Select correct statement regarding waves on a string (all symbols have their usual meanings).
This question has multiple correct options
A. Power transfer through any point in a standing wave is $\mu v_{p}^{2}$ .
B. Energy is conserved between consecutive nodes and antinodes.
C. Two travelling waves of the same frequency, which are moving in opposite directions, must form standing waves.
D. Speed of particles is maximum where slope is maximum.

Answer 1

Solution

When two waves of same amplitude and same frequency travelling on the string in opposite directions superimpose, the resultant wave formed is called a standing wave. A standing wave is a wave that does not propagate and oscillates at one place.

Complete answer:
The given four options speak about a stand wave on a string.When two waves of same amplitude and same frequency travelling on the string in opposite directions superimpose, the resultant wave formed is called a standing wave. A standing wave is a wave that does not propagate and oscillates at one place. A standing wave has fixed points where the amplitude is minimum. These points are called nodes. The fixed points with maximum amplitude are called antinodes.

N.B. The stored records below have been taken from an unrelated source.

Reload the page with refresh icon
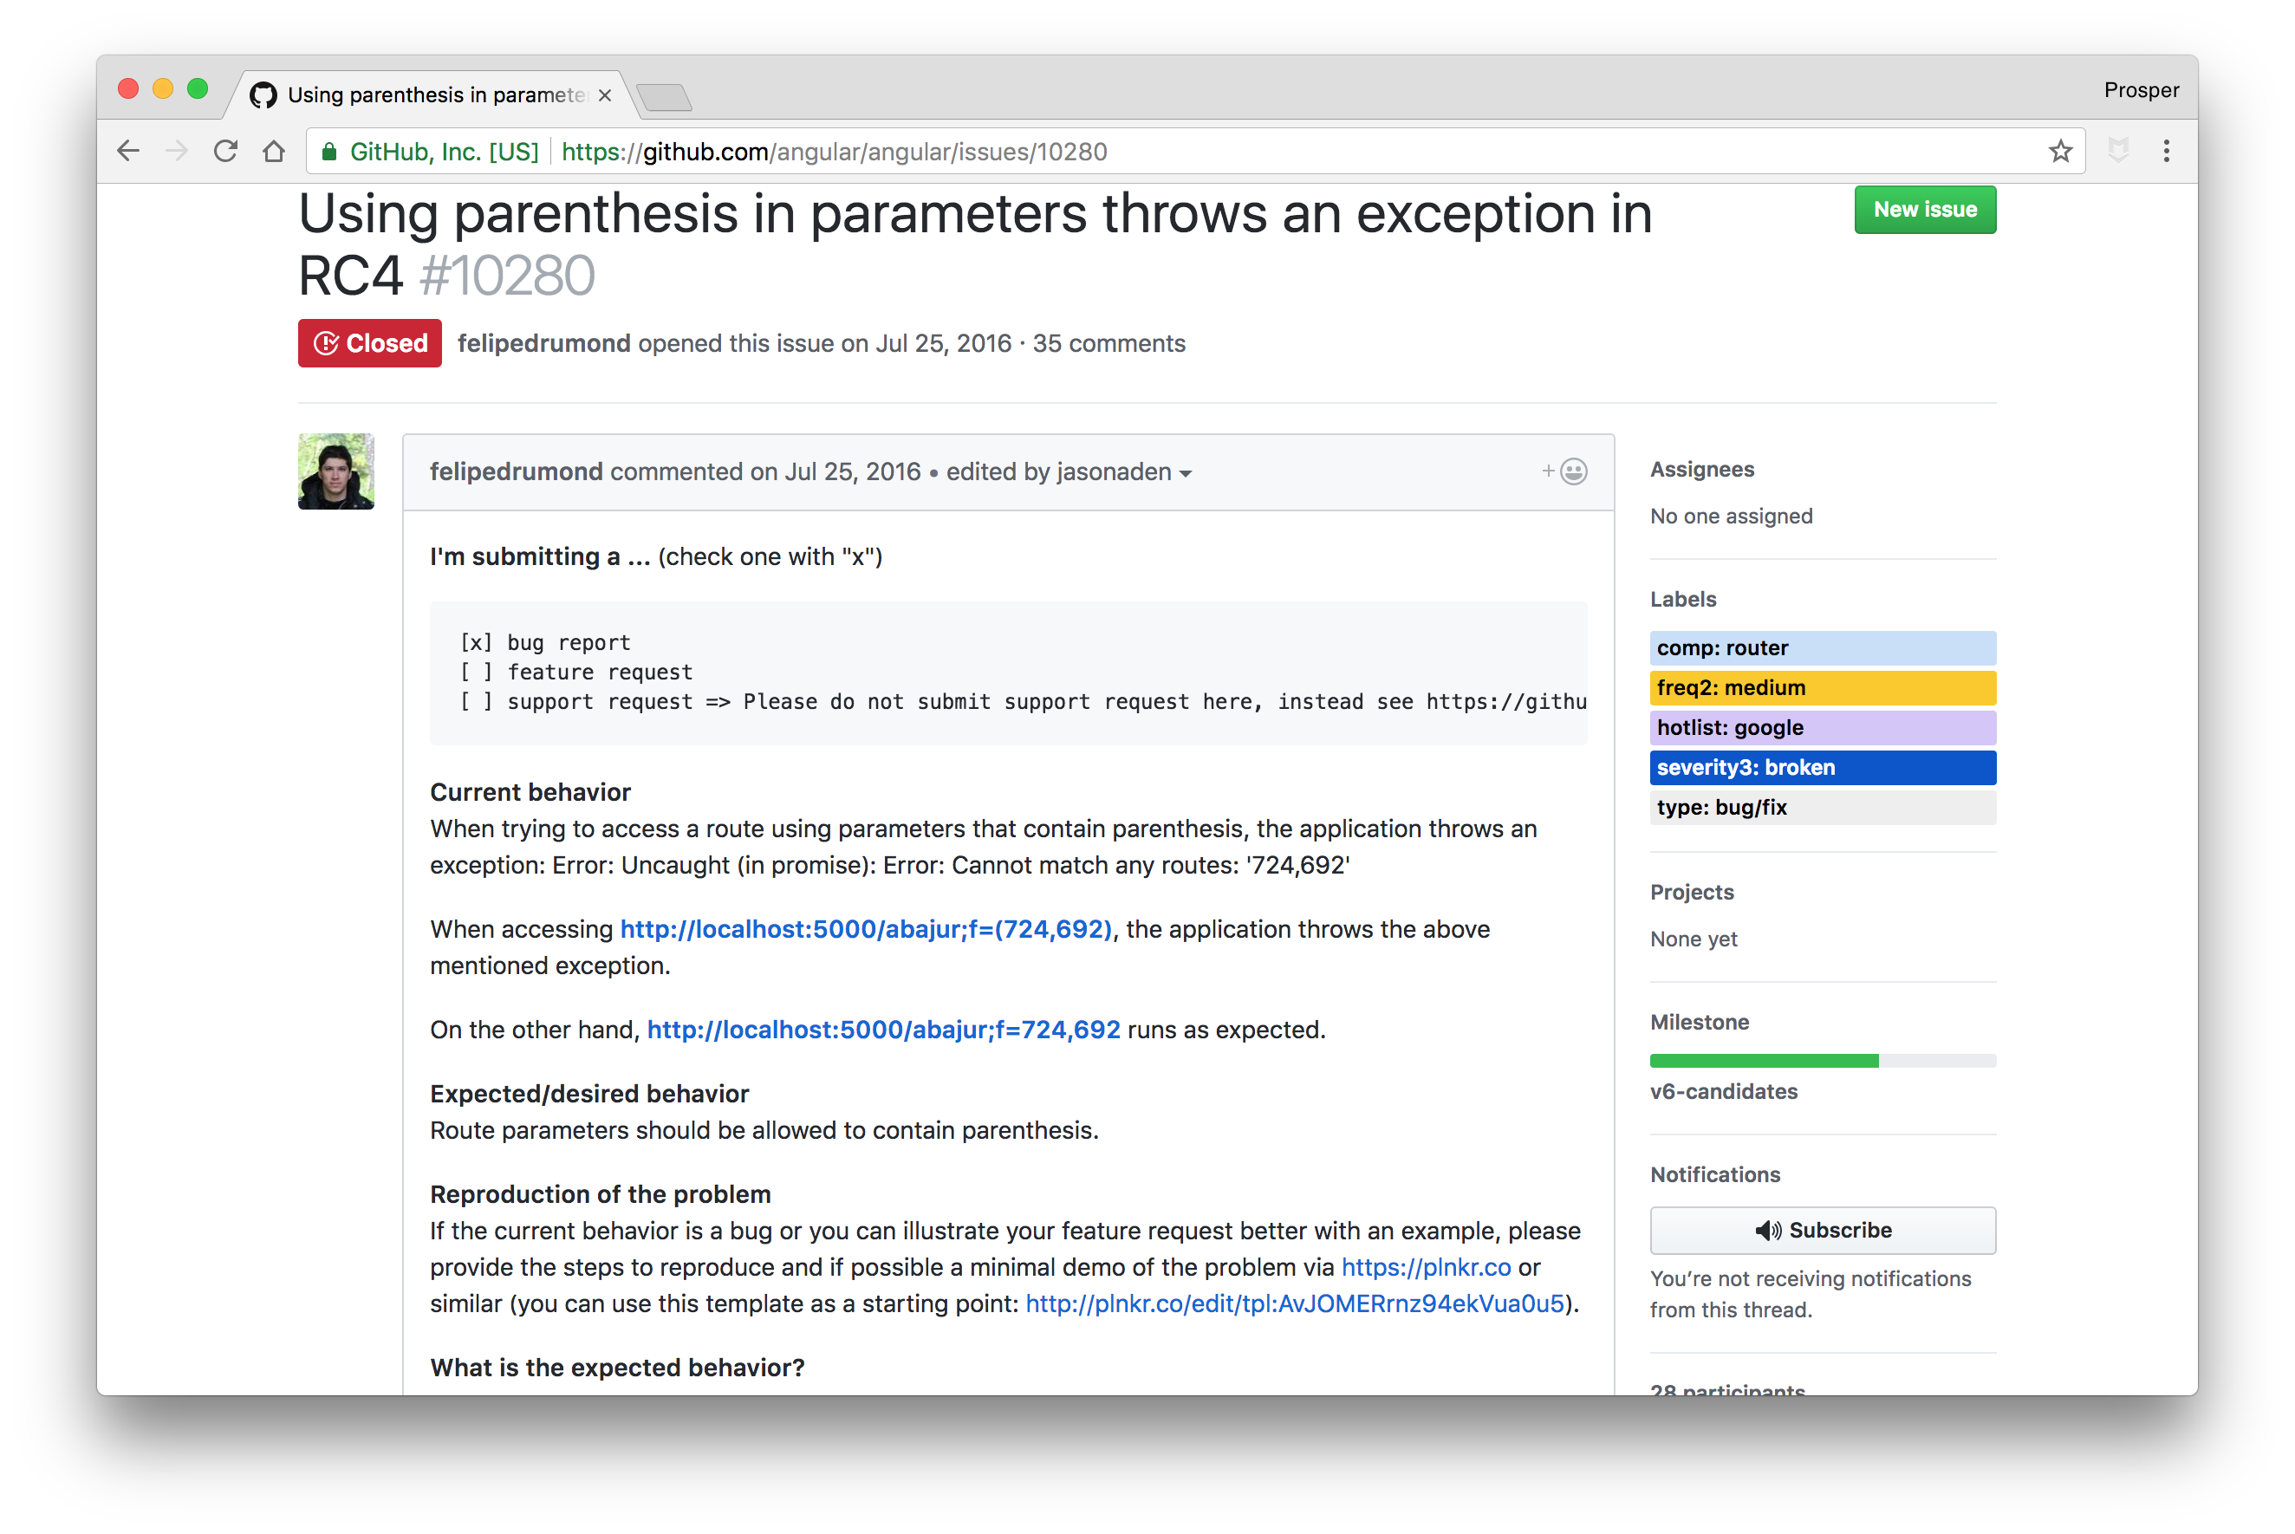(226, 152)
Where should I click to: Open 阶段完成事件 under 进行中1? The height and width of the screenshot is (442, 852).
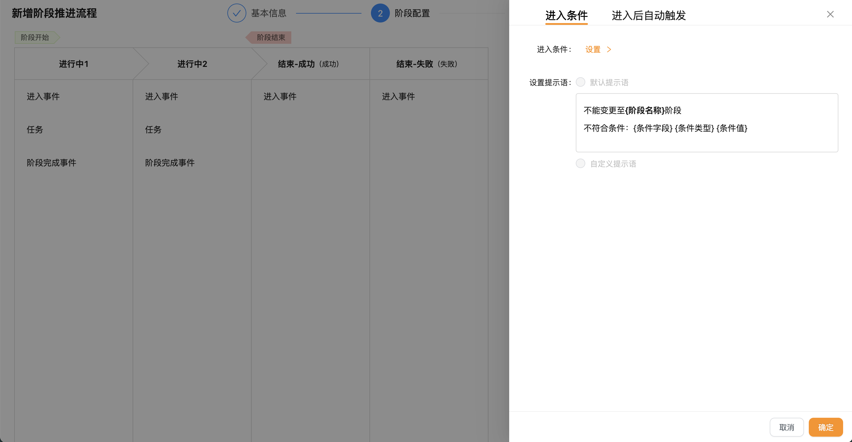[x=52, y=163]
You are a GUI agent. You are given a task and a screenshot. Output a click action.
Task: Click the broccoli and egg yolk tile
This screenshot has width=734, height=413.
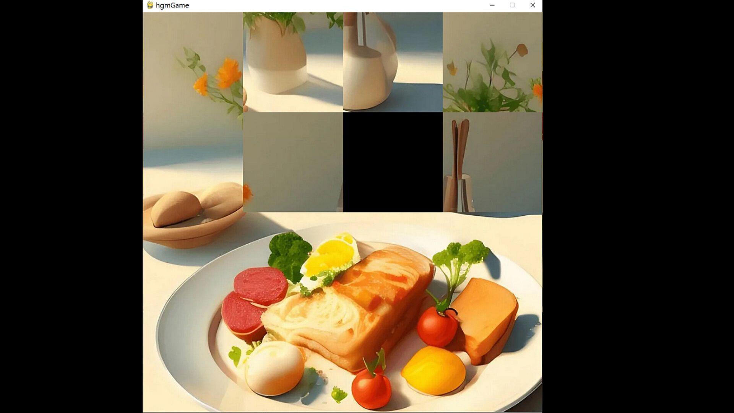(x=293, y=262)
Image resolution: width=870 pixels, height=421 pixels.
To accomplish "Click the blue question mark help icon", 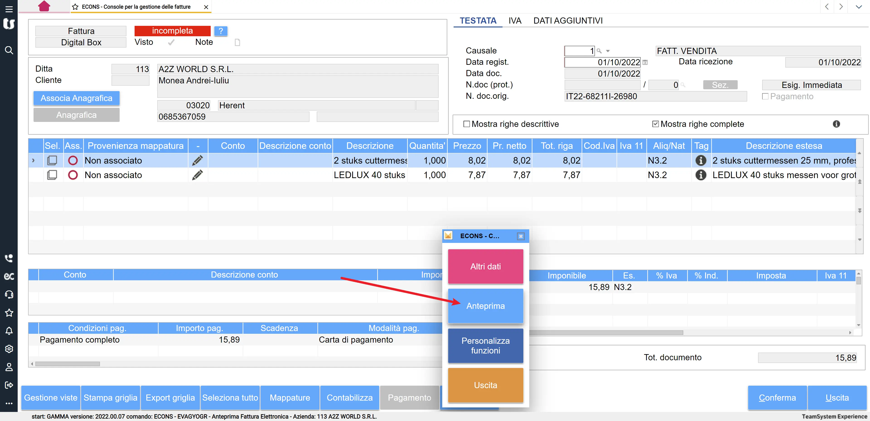I will [x=221, y=31].
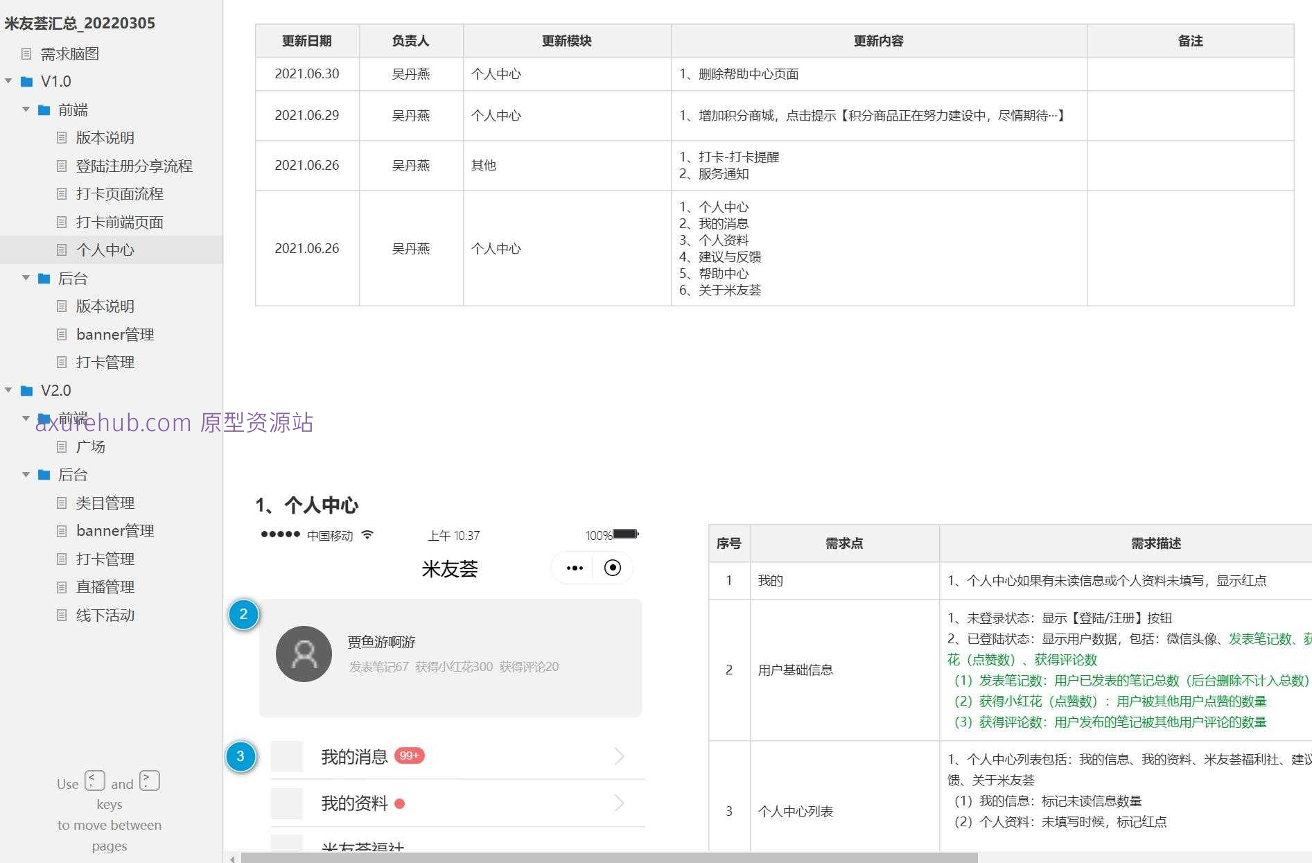
Task: Collapse the 前端 folder under V2.0
Action: pos(26,418)
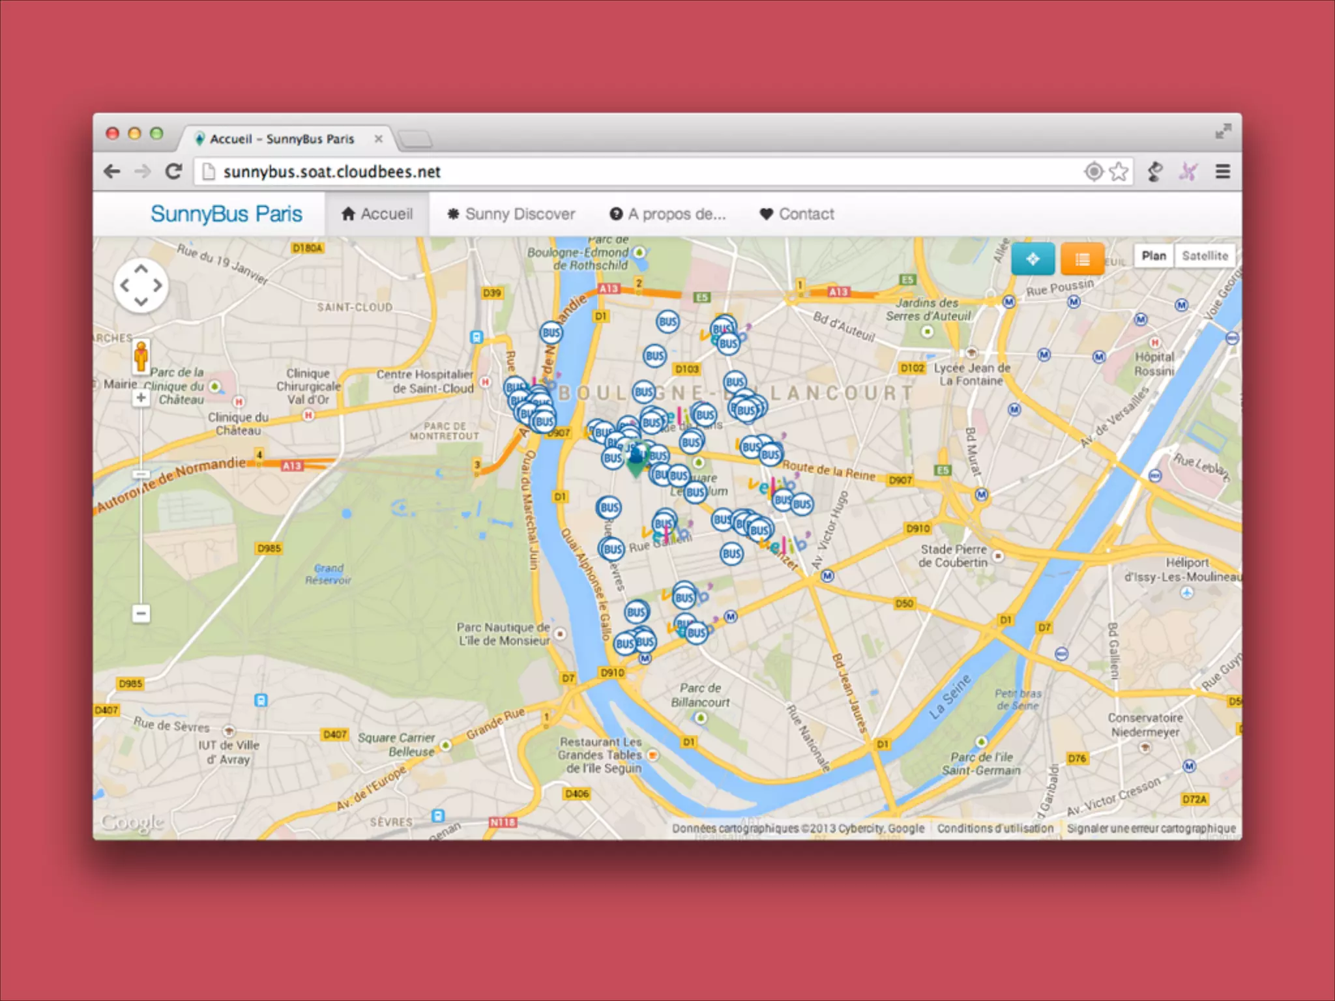This screenshot has width=1335, height=1001.
Task: Click the browser back arrow
Action: (112, 171)
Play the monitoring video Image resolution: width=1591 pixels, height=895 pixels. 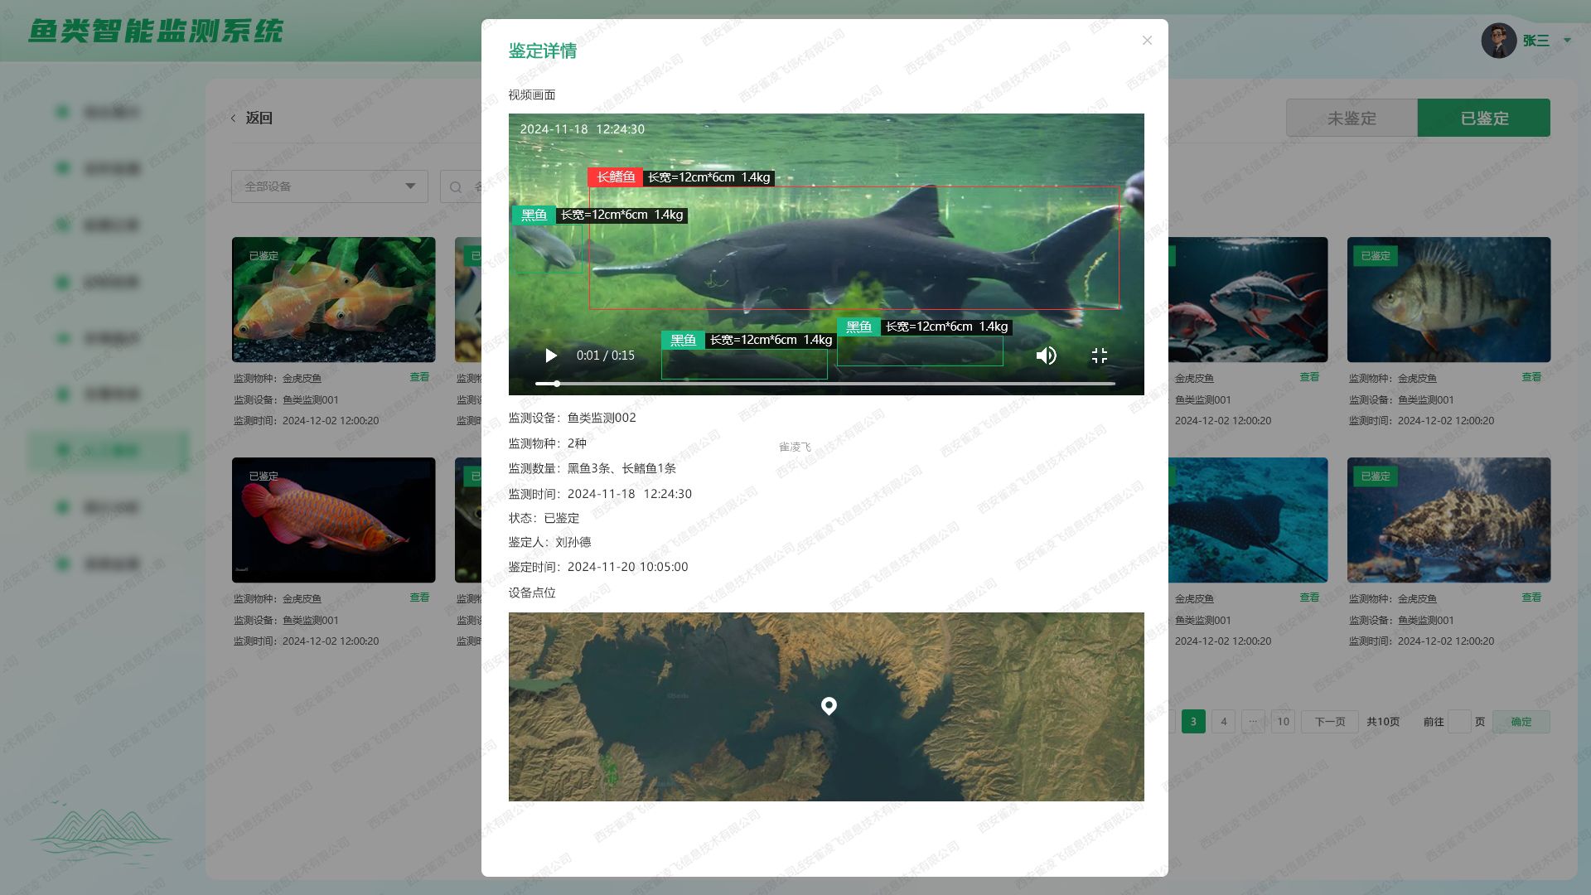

Since the wave does not propagate, the energy is confined in one place. The power transferred at a node and an antinode is zero. However, at other points the power transferred is non zero. This means that power is transferred between a node and an antinode.

Since the energy is confined, the energy is conserved at all the points on the string. Where the kinetic energy of the particle is maximum, the elastic potential energy is minimum (at antinode) and where the kinetic energy is minimum, the elastic potential is maximum (at node).

This means that energy is conserved between consecutive nodes and antinodes.The speed of a particle on a string is given as ${{v}_{p}}=\dfrac{\omega }{k}\times slope$ , where k is the wave number and $\omega$ is the angular frequency. Therefore, the speed of the particle is maximum when the slope is maximum.

Hence, with the help of the above discussed data, the correct options are B and D.

Note: The option C is incorrect because for the standing wave to be formed, the two waves must be of same frequency and same amplitude. Only with the same frequency a standing wave is not formed. The option A is incorrect because the dimensional formula of the expression given for the energy is not the same as the dimensional formula for energy.